▶ [AIM OF THE EXERCISE]:
Reproduce, character for character, the lines below from the first through the one with "Show All (139, 944)". Leave pictures out.

__________________________________________________

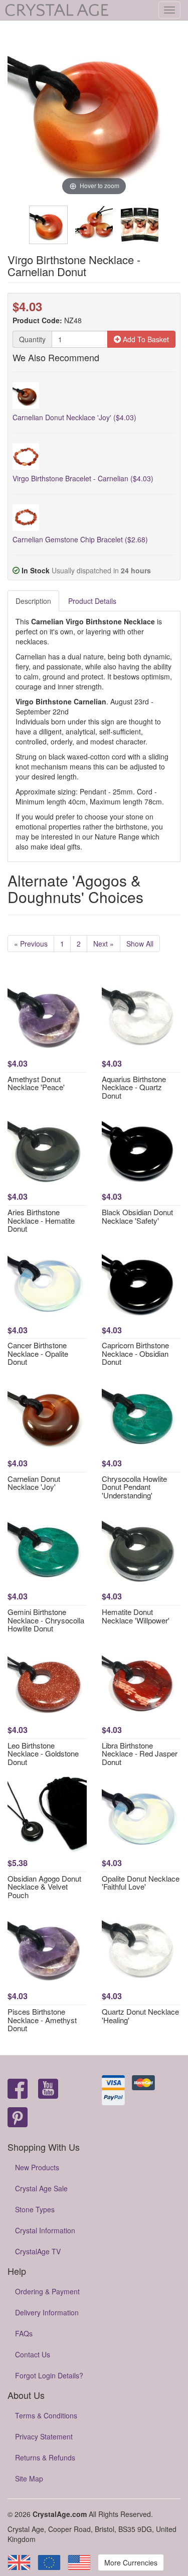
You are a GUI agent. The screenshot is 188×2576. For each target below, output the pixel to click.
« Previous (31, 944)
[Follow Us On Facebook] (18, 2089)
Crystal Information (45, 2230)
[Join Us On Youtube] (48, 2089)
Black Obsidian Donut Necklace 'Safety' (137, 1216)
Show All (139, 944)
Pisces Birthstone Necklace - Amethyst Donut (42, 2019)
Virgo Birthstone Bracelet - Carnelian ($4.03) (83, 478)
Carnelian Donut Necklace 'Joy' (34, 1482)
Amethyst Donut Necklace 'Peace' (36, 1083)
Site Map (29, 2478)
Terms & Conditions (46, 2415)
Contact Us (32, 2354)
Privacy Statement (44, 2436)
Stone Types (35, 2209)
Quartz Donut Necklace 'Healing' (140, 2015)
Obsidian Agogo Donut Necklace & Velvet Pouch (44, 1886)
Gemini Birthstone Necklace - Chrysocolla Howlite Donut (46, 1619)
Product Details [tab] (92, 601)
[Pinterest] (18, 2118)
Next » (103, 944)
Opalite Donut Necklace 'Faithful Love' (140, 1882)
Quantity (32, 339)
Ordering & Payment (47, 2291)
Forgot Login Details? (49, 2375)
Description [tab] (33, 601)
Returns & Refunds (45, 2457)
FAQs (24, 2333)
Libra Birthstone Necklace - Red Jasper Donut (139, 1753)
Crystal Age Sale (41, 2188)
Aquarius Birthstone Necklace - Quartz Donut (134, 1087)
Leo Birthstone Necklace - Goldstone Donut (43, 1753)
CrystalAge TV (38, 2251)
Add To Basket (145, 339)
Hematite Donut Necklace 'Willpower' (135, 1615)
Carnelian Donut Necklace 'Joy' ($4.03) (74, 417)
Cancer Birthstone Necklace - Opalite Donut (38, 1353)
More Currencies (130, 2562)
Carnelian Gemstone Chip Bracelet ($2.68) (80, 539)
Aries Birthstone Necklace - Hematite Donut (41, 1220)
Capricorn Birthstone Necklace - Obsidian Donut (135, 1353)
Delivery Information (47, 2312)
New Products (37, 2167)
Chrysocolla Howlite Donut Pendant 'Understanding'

__________________________________________________

▶ [OUTPUT BELOW]:
You are a GUI agent. The screenshot is 188×2576. For each target below, output the pixel to click.
« Previous (31, 944)
[Follow Us On Facebook] (18, 2089)
Crystal Information (45, 2230)
[Join Us On Youtube] (48, 2089)
Black Obsidian Donut Necklace 'Safety' (137, 1216)
Show All (139, 944)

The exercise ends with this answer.